In RT △ ACD, ∵ AC = 13, CD = 12, OC = 12, in RT △ ACD, ∵ AC = 13, CD = 12, ad = 132 − 122 = 5, if the radius of ⊙ o is r, then in RT △ OCD, OD = R-5, CD = 12, OC = R ∵ 2 + 122 = R
In isosceles △ ABC, ab = AC = 13cm, BC = 10cm. Find the radius of the circumcircle of isosceles △ ABC
Let o be the center of △ ABC circumscribed circle, connect Ao, and extend Ao to meet BC to D, connect OB and OC, ∵ AB = AC, o be the center of △ ABC circumcircle, ∵ ad ⊥ BC, BD = DC (three lines in one), BD = DC = 12 BC = 5, let the radius of the isosceles △ ABC circumcircle be r, then OA = ob = OC = R, in RT △ abd, by Pythagorean Theorem
In isosceles △ ABC, ab = AC = 13cm, BC = 10cm. Find the radius of the circumcircle of isosceles △ ABC
Let o be the center of △ ABC circumscribed circle, connect Ao, and extend Ao to meet BC to D, connect OB and OC, ∵ AB = AC, o be the center of △ ABC circumcircle, ∵ ad ⊥ BC, BD = DC (three lines in one), BD = DC = 12 BC = 5, let the radius of the isosceles △ ABC circumcircle be r, then OA = ob = OC = R, in RT △ abd, by Pythagorean Theorem
If the waist length of the isosceles triangle ABC is 10 cm and the base length is 16 cm, then the height on the bottom edge is -, the area is -, and the height on the waist is——
Then the height on the bottom edge is √ [10 ^ 2 - (16 / 2) ^ 2] = 6cm
So the area is s = (1 / 2) * 16 * 6 = 48CM ^ 2
If you don't understand, I wish you a happy study!

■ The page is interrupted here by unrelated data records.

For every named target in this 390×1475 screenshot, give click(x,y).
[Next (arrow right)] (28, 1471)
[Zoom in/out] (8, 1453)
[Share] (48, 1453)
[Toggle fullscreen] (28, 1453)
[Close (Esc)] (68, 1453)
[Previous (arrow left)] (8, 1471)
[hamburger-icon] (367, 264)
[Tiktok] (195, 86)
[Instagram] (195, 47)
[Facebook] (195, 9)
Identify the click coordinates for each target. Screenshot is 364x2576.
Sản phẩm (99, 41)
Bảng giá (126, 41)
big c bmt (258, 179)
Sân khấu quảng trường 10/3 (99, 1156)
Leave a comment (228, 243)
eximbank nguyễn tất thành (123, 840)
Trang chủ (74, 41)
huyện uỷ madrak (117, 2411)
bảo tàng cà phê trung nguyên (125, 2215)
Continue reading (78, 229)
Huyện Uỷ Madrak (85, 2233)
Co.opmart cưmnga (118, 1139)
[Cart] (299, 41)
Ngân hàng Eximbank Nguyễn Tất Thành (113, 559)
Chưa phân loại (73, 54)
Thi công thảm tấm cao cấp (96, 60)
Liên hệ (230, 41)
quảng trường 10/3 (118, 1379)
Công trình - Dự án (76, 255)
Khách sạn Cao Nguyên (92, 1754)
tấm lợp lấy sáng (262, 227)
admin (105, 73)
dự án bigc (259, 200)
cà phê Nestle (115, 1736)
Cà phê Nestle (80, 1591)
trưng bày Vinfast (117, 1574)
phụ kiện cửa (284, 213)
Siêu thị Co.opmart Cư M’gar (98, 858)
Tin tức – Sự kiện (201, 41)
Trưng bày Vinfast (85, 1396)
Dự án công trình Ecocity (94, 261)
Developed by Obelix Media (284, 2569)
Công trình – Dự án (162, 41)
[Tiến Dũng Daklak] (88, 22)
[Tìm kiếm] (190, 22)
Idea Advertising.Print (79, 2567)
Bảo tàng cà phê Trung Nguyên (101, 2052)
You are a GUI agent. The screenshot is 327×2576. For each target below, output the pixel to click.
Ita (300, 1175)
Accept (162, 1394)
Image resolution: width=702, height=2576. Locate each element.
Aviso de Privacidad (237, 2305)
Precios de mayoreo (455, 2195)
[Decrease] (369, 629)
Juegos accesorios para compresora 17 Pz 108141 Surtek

If the isosceles triangle ABC is inscribed on a circle with a radius of 10 cm and the length of its bottom edge BC is 16 cm, then s △ ABC is More details, better with a picture
In the first case, the center of the circle O is in the triangle ABC, connecting Ao, and extending Ao to meet BC at D. therefore, the oblique edge of the right triangle ODC is 10, and one right angle side is 8. Therefore, OD = 6, the height of BC side ad = 10 + 6 = 16, ﹤ s △ ABC = 1 / 2 * BC * ad = 1 / 2 * 16 * 16 = 128. In the second case, the center O is outside the triangle, and the height is 10-6 = 4, ﹤ s △ ABC
In the isosceles triangle ABC, if AB = AC = 117cm, BC = 16cm, then the area of △ ABC
Ad ⊥ BC. ∵ ABC is isosceles triangle ᙽ BD = CD = 8cm (three lines in one isosceles triangle) in RT △ abd, ad = ab ⊥ BD ∵ 117 ⊥ 8 ∵ s = 1 / 2 * ad * BC = 8 roots (125 * 109) = 40 roots 545, which was hard worked out by ourselves
If the waist length ab of the isosceles △ ABC is 10 cm and the bottom BC is 16 cm, then the height on the bottom edge is______ .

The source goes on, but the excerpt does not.